▸ EXERCISE OBJECTIVE
Turn the rows below into a numbered list with one line per item, skipping any blank lines. Leave the pictures out of your answer.

▸ MATERIAL FOR THIS EXERCISE
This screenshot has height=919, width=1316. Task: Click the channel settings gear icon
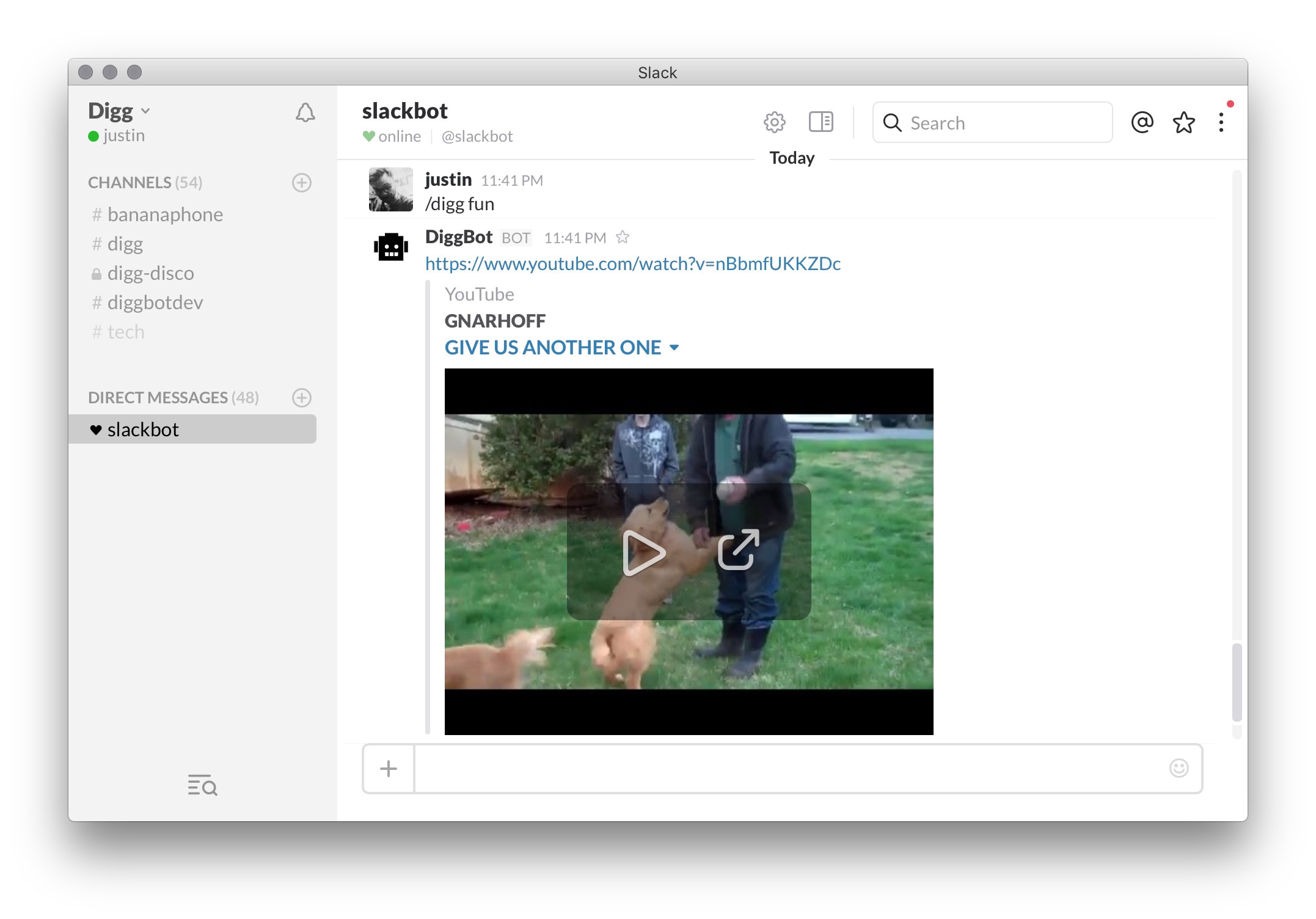tap(774, 122)
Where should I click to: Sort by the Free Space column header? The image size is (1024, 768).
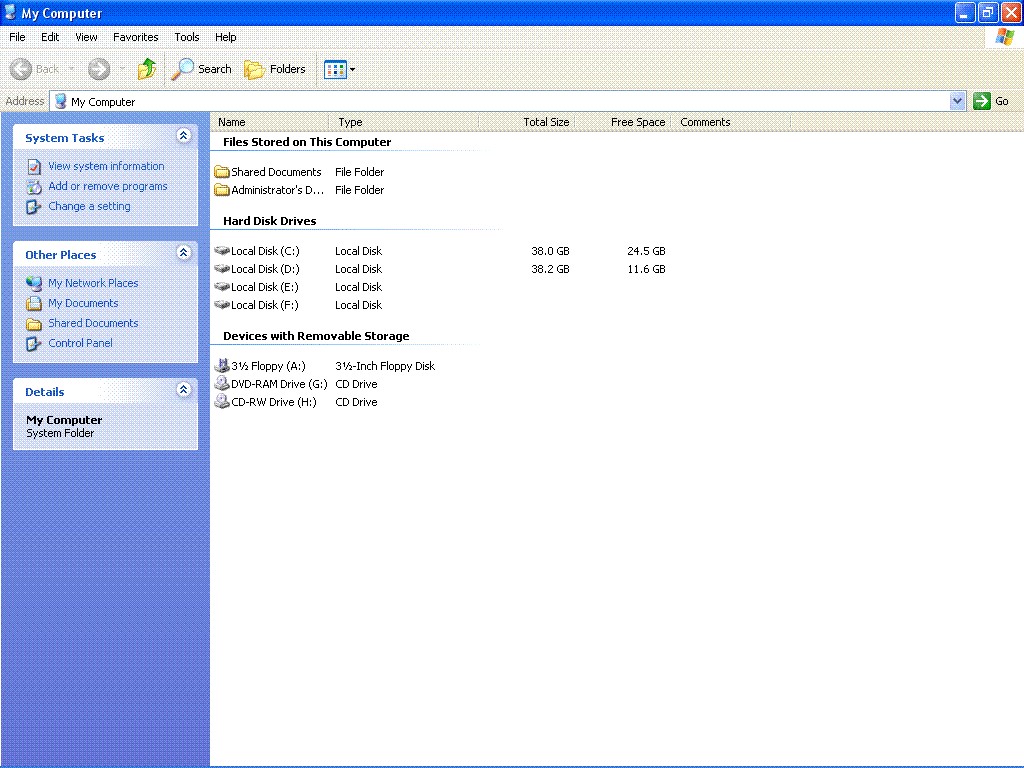click(637, 122)
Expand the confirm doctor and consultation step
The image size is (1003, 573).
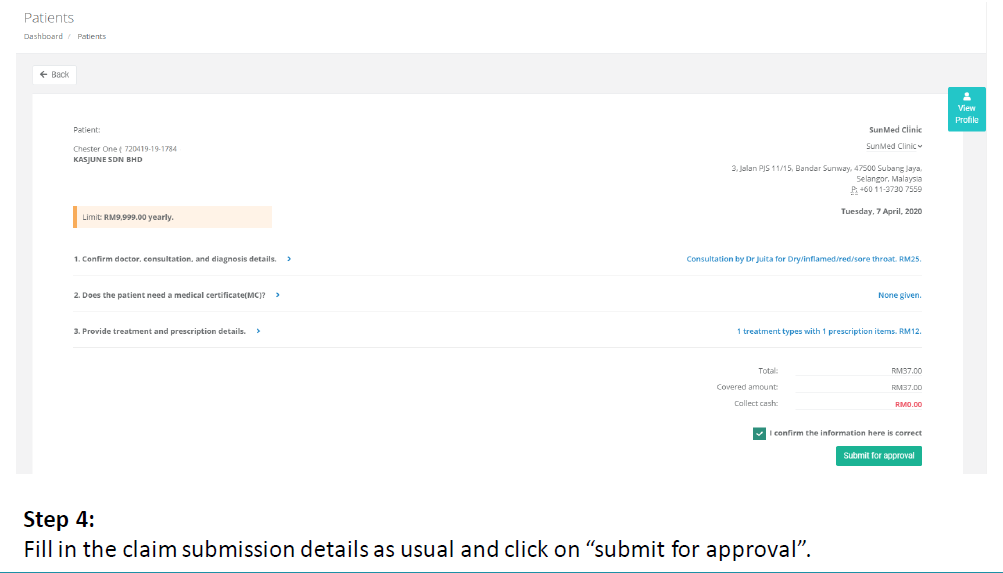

▸ ANSWER TO THIS TASK
1. This screenshot has height=919, width=1316. Task: Click the channel settings gear icon
2. tap(774, 122)
3. Where should I click to: Sort by the Free Space column header? The image size is (1024, 768).
4. click(637, 122)
5. Expand the confirm doctor and consultation step
6. The image size is (1003, 573).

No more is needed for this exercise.